EXERCISE: Output verbatim the line with "admission (15, 2203)" together with every line beneath it, ending at the last line of the entries.
----------
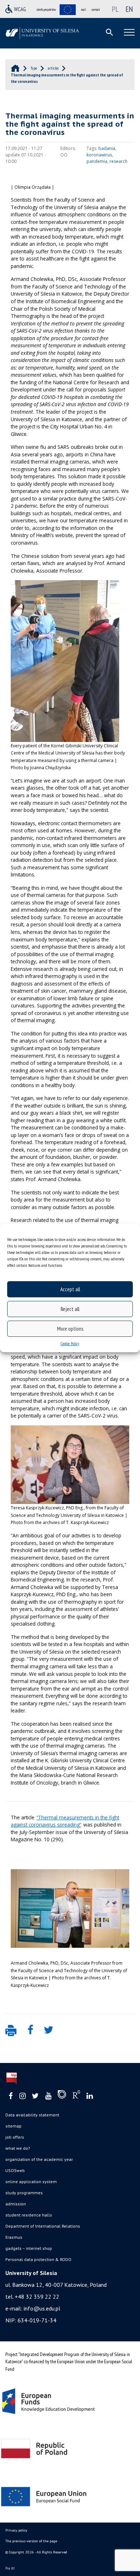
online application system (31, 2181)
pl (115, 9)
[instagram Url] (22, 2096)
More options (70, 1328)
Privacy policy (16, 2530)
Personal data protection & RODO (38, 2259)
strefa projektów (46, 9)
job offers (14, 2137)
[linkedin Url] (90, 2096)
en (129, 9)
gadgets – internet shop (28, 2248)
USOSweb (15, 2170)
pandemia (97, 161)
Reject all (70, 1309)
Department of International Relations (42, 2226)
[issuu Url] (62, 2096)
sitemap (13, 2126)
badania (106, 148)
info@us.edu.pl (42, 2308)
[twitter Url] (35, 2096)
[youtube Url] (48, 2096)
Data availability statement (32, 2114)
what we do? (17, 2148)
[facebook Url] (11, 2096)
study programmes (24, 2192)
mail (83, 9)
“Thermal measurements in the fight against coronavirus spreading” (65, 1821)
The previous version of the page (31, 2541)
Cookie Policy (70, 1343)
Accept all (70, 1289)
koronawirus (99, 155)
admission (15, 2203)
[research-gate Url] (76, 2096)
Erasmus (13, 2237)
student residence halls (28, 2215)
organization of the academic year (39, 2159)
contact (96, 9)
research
----------
ANSWER FOR THE TASK:
admission (15, 2203)
[research-gate Url] (76, 2096)
Erasmus (13, 2237)
student residence halls (28, 2215)
organization of the academic year (39, 2159)
contact (96, 9)
research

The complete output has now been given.